For domain lookups, the Whois database tells you the registrar, registration date, and registrant contact information (often times proxied by privacy services and redacted).

IP address lookups will tell you the parent network, the net range organization contact information (if available), and the ISP. The organization contact information often contains an address along with state, province, and country. This information is often what is used by IP geolocation lookup tools such as ipgeolocation.io.

I had the idea to create a geographic visualization of IP address space.

I thought it would be an interesting project to obtain the Whois database, and using the organization address information, attempt to create a somewhat realistic visualization of IP address networks relative to a world map. This might show some interesting takeaways, such as the distribution of IP space in urban vs. rural areas, and the largest companies in a localized area in terms of their dedicated IP space.

There are numerous “maps” of the internet available online but they have a different focus than what I intended to create. Some of the ones I found while researching include the following:

Design considerations

The map would contain circles that scale relative to the size of the netrange the corresponding organization maintains.

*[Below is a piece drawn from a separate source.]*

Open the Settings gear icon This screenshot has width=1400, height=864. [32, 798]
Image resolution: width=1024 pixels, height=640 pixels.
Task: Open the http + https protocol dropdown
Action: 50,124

From performing Whois lookups in the past, I knew ahead of time that there would be certain considerations that would need to be addressed. Those include:

  • The Whois database is not 100% accurate or up-to-date. This map would represent a point-in-time or cumulative visualization of IP-space, but it cannot be updated in real-time.
  • Not all physical addresses for the corresponding IP ranges are accurate. For example:
    • ISP residential customers often have an address field containing “Private Address” or “Private Residence”. These cannot be mapped.
    • ISP customer networks are often routed using NAT, and their external IP addresses can be a single entry point for a large geographic area. This is why if you plug your own home IP into a geolocation service, it will probably tell you it is located in a general radius within the nearest city.
    • Cloud services make up a large percentage of the external IP space. Depending on the cloud provider, the Whois entry for that network may contain the organization and address of the dedicated customer renting that IP space, as opposed to the address of the datacenter itself. For this reason, not all Cloud networks will have accurate addresses.
  • The size of the network circles may not be directly related to the total number of addresses. I will need to scale them in such a way that large networks such as an IPv4 /12 (1,048,544 addresses) do not cover too large of a geographic area, making it difficult to see where it’s actually located, even though that network contains exponentially more addresses than say, a /24 network (256 addresses).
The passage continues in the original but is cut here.